The newspapers were quoting the CEO of South African medical aid company Profmed, Graham Anderson. According to Business Day online, he said: “One in three South Africans are now deemed obese‚ making the country’s population the most obese nation in sub-Saharan Africa”.
Is this true? Do South Africans tip the scales as the heaviest nation in sub-Saharan Africa?
According to Africa Check – find them at AfricaCheck.org tweet them on this handle Twitter: @AfricaCheck – only a quarter – not a third – is obese.
Profmed’s public relations company, Epic Communications, sent us the press release they issued on behalf of Anderson. It references and links to the World Health Organisation’s (WHO) 2014 Global Status Report on Noncommunicable Diseases. This report presents progress made around the world in preventing and controlling noncommunicable diseases, such as harmful use of alcohol and tobacco, high blood pressure, diabetes and obesity.
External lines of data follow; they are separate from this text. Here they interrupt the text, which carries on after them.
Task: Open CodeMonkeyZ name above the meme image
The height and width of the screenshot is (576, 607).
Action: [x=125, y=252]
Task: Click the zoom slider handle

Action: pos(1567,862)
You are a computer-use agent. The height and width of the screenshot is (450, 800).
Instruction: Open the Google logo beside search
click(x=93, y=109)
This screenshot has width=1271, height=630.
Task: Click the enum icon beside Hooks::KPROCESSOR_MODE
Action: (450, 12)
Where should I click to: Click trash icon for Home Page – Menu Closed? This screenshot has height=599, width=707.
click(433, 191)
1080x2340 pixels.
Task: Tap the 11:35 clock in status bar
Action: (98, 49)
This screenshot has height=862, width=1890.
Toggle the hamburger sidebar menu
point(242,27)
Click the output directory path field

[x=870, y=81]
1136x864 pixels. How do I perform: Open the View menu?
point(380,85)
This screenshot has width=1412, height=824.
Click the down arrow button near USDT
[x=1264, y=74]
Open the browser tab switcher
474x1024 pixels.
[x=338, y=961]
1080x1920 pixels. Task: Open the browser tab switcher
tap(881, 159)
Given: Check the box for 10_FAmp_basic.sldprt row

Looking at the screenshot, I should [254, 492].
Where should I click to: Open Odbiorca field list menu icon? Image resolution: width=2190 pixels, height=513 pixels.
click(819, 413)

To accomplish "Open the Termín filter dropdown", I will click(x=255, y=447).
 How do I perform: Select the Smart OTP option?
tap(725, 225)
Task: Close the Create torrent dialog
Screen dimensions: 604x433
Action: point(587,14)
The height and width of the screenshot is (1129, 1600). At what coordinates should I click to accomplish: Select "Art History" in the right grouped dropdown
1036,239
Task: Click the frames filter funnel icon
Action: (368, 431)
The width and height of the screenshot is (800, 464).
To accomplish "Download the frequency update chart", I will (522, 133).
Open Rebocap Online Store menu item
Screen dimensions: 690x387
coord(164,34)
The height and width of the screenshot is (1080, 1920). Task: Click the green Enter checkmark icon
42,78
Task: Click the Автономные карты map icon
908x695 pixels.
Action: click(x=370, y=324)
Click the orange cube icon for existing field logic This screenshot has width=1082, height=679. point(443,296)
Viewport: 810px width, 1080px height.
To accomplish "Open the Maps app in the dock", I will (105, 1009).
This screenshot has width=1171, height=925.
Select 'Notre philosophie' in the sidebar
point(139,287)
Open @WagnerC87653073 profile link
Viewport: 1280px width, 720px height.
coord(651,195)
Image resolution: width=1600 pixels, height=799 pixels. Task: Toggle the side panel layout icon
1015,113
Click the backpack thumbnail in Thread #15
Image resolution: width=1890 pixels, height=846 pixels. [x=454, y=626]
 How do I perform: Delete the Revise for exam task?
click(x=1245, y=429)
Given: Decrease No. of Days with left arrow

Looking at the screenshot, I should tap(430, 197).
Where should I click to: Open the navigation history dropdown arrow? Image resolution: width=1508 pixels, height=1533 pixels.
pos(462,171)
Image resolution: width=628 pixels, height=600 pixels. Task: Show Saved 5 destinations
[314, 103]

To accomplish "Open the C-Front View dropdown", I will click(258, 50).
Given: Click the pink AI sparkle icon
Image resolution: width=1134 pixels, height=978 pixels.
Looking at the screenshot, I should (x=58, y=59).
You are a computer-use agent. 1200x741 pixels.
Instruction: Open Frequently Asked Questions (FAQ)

However, the report doesn’t show that 31.3% of South Africans are obese. This was the WHO’s 2008 estimate.
The WHO’s ‘crude estimate’ for the number of South Africans who were obese in 2014 is 25.6%.
So is South Africa the ‘fattest’?
But countries’ crude estimates should not be compared because the age and sex breakdown of populations differ. Comparing the incidence of obesity in a country with a very young population against that in a country with an older population would be misleading, for example.
To allow for better comparison, the crude obesity estimates are weighted by the WHO to reflect the “age and sex structure of most low and middle-income countries”. This removes any population differences that could skew comparisons.
Their weighted estimate suggests that 26.8% of South Africans were obese in 2014. This is the figure that should be used when comparing South Africa with other countries.
With an average estimate of 26.8%, South Africa topped the WHO’s rankings. It was followed by Seychelles, where 26.3% of the population are considered obese.
Country % obese (with 95% confidence intervals)
South Africa 26.8 [22.8-31.3]
Seychelles 26.3 [20.5-31.7]
Botswana 22.4 [17.3-27.5]
Namibia 18.9 [14.4-23.5]
Mauritius 17.9 [12.9-22.5]
Conclusion: 1 in 4 South Africans obese, country tops average sub-Sahara African ranking
According to the WHO obese people are more likely to suffer from diabetes, hypertension, coronary heart disease, stroke and certain types of cancer.